Experimental section

Measurements were performed on dyes, both in diluted solution (Coumarin 30 in hexane and DPPth in dichloromethane) and embedded in PMMA. Coumarin 30 was purchased by Sigma Aldrich (546127-100MG), while DPPth was synthesized on purpose for this study, following reference 20.

For device fabrication, we employed a two-step polymerization protocol that involves first, the formation of a viscous solution of PMMA in monomer MMA. Such solution (usually referred to as ‘syrup’) is mixed with the fluorescent dyes and casted in the mold having the required shape, where it is finally completely polymerized to give bulk PMMA26. The nominal concentrations of the dyes in the polymeric matrix are 5·10−3 M for Coumarin 30 and 5·10−4 M for DPPth. In a typical procedure, 100 mg of 2,2′-Azobis(2-methylpropionitrile) (AIBN) were dissolved in 100 ml of freshly distilled MMA. Solutions were placed in beakers and slowly heated until the temperature of 80°C was reached. This temperature was maintained for 2 minutes, during which the viscosity increased substantially. The solution was immediately transferred in an ice bath and cooled to 20°C. A solution of Coumarin 30 (7.00 mg, 0.02 mmol), DPPth (10.80 mg, 0.02 mmol) in freshly distilled MMA (60 ml) was added along with 150 mg of lauryl peroxide. One ml of the viscous syrup thus obtained was poured in semispherical molds (1 cm diameter) and a 405 nm emitting commercial LED (model LE-0503-03UV by JKL Components Corporation andLZ4-00UA00 by Ledengin) was immersed directly in the mold without removing its protective epoxy capping. The molds were sealed and immersed in a water bath at 65°C for 24 h. At the end of the thermal treatment, the syrup turns into solid PMMA blocks embedding the LEDs. The devices are then removed from the mold and further cured at 75°C for 4 h. In the end of the process, devices are still perfectly functional.
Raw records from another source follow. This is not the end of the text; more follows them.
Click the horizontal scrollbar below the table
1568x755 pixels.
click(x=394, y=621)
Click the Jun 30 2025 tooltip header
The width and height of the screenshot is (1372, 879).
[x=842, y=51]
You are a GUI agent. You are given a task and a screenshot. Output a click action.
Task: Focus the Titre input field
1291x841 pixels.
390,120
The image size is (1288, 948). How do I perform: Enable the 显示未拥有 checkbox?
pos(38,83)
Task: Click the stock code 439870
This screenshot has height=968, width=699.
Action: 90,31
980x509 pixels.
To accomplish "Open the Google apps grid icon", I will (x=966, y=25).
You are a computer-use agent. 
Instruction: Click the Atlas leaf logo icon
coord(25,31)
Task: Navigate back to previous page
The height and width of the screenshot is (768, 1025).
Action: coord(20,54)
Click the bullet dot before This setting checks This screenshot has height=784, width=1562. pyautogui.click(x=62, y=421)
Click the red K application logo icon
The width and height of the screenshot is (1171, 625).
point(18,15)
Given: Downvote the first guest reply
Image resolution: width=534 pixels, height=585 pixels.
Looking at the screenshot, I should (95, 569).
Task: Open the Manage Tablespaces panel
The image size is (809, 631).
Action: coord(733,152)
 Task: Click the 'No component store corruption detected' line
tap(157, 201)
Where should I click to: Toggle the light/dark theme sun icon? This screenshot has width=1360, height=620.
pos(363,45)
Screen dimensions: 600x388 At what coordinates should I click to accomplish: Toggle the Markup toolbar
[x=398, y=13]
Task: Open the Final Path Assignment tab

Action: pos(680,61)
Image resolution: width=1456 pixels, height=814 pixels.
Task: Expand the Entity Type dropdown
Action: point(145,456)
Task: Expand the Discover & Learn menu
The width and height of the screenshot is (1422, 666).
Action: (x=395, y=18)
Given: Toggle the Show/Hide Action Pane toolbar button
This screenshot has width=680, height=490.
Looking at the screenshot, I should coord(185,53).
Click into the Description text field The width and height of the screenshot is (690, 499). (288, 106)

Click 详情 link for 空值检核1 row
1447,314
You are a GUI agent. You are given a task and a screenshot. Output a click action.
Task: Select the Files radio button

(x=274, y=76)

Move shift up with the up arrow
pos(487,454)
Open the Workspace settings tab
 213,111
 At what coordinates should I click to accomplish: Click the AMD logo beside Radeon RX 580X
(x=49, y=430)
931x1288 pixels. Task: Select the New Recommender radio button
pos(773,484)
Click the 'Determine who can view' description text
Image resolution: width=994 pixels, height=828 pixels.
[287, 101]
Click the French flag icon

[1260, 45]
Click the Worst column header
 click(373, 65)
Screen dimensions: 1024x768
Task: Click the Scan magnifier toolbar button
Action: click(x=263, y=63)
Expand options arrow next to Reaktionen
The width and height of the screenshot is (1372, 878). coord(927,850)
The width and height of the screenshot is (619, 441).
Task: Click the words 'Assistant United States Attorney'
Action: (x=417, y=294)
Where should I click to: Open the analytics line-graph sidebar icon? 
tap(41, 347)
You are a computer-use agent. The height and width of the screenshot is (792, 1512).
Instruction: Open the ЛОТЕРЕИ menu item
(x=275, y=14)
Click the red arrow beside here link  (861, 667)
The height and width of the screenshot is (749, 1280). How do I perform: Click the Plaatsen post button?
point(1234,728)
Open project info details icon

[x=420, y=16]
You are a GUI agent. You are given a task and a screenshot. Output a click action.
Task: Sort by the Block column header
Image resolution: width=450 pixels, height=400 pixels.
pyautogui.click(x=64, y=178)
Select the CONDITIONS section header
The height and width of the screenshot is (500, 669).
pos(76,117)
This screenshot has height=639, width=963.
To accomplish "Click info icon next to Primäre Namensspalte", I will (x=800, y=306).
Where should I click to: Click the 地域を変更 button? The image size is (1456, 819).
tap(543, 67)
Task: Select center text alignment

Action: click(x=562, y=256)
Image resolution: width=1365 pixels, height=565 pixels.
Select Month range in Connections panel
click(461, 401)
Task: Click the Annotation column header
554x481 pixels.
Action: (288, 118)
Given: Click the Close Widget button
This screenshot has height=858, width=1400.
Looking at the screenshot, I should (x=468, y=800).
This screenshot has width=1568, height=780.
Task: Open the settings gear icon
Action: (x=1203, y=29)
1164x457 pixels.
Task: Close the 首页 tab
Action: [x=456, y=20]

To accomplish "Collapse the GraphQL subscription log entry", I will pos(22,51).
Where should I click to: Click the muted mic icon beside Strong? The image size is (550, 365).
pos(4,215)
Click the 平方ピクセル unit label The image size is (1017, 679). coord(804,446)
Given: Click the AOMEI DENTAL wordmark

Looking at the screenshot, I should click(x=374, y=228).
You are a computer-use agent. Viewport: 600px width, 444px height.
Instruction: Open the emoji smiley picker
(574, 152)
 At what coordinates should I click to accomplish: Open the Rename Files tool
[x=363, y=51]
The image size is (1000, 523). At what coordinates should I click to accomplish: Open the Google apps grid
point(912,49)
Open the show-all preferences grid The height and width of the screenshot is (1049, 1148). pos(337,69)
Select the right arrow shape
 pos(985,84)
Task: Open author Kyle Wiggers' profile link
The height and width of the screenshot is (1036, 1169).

A VARIAN Cary 50 UV-Visible spectrometer was used for optical absorption measurements. Steady-state photoluminescence measurements were carried out with a home-made setup, collecting the light emitted by the LUCO LEDs with a CCD coupled to a spectrometer. For time-resolved PL measurements, samples were excited at 405 nm using a pulsed diode laser (pulse duration = 40 ps) and the signal was detected by a photomultiplier tube coupled to a monochromator (time resolution better than 0.5 ns). All measurements were performed at room temperature. QYs were measured using an integrating sphere coupled to a calibrated spectrometer following the procedure reported in ref. 27 in order to take into account the re-absorption effects. With the same set-up we evaluated also the external emission efficiency of the LUCO LEDs. A series of automatically collected PL spectra (1 per hour for a total of 72 hours of continuous current operation of our fabricated LED) were analyzed for aging tests.